4-Taxis, haut-parleurs à quatre roues
Les chauffeurs de taxi battent des records sur la production des bruits en pleine chaussée. Ils s’illustrent par l’amour des klaxons trop souvent inopportuns. Ce mercredi 12 avril 2023 dans certaines artères de Yaoundé, le Journal Intégration recense plusieurs scenarios. Les chauffeurs klaxonnent pour saluer un tiers reconnu au passage. L’instrument leur permet de revendiquer le passage, même au cœur des bouchons. Des transporteurs s’en servent pour héler des clients. La liste des nécessités pour eux est longue et même justifiable. «Un chauffeur n’a pas le temps pour formuler les phrases et communiquer. Donc on procède autrement», exprime Léopold Mefire, taximan. Tout cela est fait au mépris des textes réglementaires. Notamment le Code de la route. «On leur apprend qu’en milieu urbain, on ne doit klaxonner qu’en cas d’ultime nécessité, comme un risque d’accident. De même, il faut éviter les coups de klaxons abusifs dans les agglomérations», explique Fridolin Tam Mangock, moniteur d’auto-école.

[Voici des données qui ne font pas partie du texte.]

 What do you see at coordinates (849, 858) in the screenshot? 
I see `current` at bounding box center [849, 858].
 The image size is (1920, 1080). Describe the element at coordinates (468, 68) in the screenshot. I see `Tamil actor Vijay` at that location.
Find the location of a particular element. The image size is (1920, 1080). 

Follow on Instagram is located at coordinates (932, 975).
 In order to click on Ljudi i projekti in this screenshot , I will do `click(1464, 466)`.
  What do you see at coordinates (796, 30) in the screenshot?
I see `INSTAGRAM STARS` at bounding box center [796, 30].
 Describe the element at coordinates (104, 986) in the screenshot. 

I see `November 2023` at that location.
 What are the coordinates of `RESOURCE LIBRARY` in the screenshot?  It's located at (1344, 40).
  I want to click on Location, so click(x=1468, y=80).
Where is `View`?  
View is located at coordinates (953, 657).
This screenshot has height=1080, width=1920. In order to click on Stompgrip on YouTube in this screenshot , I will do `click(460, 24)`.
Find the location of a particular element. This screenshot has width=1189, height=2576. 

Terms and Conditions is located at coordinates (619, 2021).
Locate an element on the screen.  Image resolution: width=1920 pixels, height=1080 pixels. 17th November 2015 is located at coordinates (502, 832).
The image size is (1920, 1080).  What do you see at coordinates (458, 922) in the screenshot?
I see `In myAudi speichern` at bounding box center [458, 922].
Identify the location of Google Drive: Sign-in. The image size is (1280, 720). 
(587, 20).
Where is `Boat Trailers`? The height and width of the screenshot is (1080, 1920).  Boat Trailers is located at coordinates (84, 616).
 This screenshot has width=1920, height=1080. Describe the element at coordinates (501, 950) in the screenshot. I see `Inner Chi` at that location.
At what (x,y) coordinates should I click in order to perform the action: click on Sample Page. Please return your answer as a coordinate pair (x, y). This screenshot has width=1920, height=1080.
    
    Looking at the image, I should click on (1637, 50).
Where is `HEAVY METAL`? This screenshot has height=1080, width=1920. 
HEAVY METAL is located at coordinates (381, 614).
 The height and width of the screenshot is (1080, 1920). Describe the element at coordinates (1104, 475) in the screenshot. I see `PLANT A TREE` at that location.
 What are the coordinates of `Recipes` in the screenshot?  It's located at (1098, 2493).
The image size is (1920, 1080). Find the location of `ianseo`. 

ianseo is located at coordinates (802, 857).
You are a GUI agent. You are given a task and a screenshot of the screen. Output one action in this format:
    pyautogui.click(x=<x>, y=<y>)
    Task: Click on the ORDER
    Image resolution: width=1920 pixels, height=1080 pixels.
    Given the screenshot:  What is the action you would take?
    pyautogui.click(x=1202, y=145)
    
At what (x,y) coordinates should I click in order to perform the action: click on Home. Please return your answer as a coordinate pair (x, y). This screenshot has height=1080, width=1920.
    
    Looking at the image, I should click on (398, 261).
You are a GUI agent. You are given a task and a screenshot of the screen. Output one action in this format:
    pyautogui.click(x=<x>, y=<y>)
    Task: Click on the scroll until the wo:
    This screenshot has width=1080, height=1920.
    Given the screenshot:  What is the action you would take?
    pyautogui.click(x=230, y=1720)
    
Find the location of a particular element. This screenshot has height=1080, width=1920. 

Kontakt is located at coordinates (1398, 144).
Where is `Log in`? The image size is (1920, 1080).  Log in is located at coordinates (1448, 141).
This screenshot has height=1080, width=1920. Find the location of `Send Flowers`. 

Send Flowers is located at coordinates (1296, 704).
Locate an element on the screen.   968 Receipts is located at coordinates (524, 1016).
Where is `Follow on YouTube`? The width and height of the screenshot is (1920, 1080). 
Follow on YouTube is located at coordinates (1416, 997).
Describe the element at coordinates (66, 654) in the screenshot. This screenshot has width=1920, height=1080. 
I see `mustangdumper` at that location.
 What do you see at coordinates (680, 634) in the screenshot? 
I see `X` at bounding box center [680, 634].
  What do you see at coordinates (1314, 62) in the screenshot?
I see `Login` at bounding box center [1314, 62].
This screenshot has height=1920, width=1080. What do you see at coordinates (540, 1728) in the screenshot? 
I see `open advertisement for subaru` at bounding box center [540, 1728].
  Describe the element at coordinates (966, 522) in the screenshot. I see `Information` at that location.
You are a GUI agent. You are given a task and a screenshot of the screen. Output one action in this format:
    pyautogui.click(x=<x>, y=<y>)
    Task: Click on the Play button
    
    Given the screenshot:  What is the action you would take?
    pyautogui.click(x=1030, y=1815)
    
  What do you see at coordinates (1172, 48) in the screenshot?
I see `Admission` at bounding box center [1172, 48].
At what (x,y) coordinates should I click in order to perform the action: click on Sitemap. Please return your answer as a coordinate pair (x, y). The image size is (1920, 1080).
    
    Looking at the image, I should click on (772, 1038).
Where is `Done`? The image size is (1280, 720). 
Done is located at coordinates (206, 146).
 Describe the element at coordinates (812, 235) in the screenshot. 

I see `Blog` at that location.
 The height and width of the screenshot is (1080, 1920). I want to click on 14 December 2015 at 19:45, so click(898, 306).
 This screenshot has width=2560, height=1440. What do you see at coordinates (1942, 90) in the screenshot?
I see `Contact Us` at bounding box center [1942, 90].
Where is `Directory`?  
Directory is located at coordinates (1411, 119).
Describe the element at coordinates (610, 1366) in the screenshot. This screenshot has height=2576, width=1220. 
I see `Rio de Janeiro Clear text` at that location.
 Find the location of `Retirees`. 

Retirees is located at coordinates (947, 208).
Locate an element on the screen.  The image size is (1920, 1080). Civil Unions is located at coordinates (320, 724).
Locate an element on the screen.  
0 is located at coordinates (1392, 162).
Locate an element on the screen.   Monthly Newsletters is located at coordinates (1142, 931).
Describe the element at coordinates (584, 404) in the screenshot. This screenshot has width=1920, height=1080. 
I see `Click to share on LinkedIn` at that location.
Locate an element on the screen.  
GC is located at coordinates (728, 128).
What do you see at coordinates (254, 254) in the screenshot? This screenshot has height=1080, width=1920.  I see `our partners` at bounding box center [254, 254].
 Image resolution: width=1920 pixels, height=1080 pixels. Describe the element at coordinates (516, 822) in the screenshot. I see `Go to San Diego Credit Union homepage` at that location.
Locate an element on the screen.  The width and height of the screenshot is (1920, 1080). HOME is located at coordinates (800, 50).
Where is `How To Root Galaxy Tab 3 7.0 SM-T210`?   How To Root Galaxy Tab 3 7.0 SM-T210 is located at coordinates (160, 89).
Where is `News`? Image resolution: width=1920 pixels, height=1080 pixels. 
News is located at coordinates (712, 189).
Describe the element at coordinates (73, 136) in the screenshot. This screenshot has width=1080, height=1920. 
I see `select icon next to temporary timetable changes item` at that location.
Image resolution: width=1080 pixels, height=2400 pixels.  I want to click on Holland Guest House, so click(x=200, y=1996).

La vétusté des véhicules constitue une autre source de pollution sonore. «Les bruits peuvent provenir du régime normal du moteur (ronflement), où d’une anomalie due à une panne quelconque, le plus souvent causée par le manque d’entretien du véhicule, voilà pourquoi ils doivent tous au bout d’un certain temps aller à la visite technique, un peu comme un être humain fait son bilan de santé a un certain temps pour savoir avec exactitude comment il se porte», ajoute le formateur.